• _TASK STATEMENT_: Which filters does the passage on seismic acquisition footprints name as examples of the first filtering techniques?

• _PASSAGE PROVIDED_:
────────
In such an implementation, instead of filtering the seismic data, the acquisition footprints may be filtered from the transformed cube if the seismic data is determined to have a greater spatial and/or temporal coherency than the acquisition footprints. Such a determination may be made using any technique known to those in the art, including visual inspection.

In another implementation, the seismic data and the acquisition footprints of the transformed cube may be separated by enhancing the acquisition footprints and filtering the seismic data from the transformed cube. In such an implementation, a model of acquisition footprints may be generated, where the model may be in the form of a transformed acquisition footprints cube in the time-slice domain.

In such an implementation, instead of filtering the acquisition footprints, the seismic may be filtered from the transformed cube if the acquisition footprints are determined to have a greater spatial and/or temporal coherency than the seismic data. Such a determination may be made using any technique known to those in the art, including visual inspection.

The one or more first filtering techniques used to perform the filtering discussed above may include any filtering technique known to those in the art, including a median filter, a kriging filter, a bandpass filter, and/or a narrow band filter. The particular filtering technique applied to the transformed cube may depend upon the spatial and/or temporal coherency of the seismic data or acquisition footprints being filtered. In a further implementation, one or more inline and/or crossline smoothing operators, as known to those in the art, may be used to further attenuate the seismic data or acquisition footprints in the transformed cube.

FIG. 10 illustrates a diagram of a transformed 3D cube 1000 after one or more first filtering techniques have been applied in accordance with implementations of various techniques described herein. As shown, the one or more first filtering techniques may have removed the subset 810 of the seismic data that was present in transformed cube 900. As such, the cube 1000 becomes a transformed acquisition footprints cube in the time-slice domain, as the cube 100 still includes the acquisition footprints 820 in the form of amplitude stripes.

At block 660, either the model of seismic data or the model of acquisition footprints generated at block 650 may be transformed to the XYT domain. In particular, as noted above, the model of seismic data or the model of acquisition footprints generated at block 650 may both be transformed cubes in the time-slice domain. Thus, at block 660, either a transformed acquisition footprints cube in the time-slice domain or a transformed seismic cube in the time-slice domain may be retransformed back to the XYT domain.
────────
• _EXTRACTED RECORDS_:
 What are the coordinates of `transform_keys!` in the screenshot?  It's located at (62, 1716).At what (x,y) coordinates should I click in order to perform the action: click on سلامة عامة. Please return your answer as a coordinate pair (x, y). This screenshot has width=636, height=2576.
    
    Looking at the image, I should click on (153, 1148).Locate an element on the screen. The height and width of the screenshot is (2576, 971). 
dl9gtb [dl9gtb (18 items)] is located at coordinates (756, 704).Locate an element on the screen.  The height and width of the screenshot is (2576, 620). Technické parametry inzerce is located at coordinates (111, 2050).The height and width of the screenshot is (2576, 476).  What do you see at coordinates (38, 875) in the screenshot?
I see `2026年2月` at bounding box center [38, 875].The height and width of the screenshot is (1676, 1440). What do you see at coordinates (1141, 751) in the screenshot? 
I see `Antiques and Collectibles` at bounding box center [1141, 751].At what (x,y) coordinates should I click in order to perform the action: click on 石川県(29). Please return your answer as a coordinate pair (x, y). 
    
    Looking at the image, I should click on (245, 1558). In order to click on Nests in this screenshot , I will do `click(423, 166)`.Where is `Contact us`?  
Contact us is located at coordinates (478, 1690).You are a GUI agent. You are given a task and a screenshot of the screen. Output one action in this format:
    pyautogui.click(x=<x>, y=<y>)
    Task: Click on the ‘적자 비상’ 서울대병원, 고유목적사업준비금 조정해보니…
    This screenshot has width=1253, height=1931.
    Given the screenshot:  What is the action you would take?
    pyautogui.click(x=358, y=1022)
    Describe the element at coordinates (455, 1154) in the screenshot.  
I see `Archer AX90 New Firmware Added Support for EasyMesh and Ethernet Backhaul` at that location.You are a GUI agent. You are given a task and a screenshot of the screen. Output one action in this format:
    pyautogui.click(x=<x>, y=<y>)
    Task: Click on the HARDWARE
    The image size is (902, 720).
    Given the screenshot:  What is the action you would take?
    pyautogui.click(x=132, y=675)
────────
• _RESULT_: A median filter, a kriging filter, a bandpass filter, and/or a narrow band filter.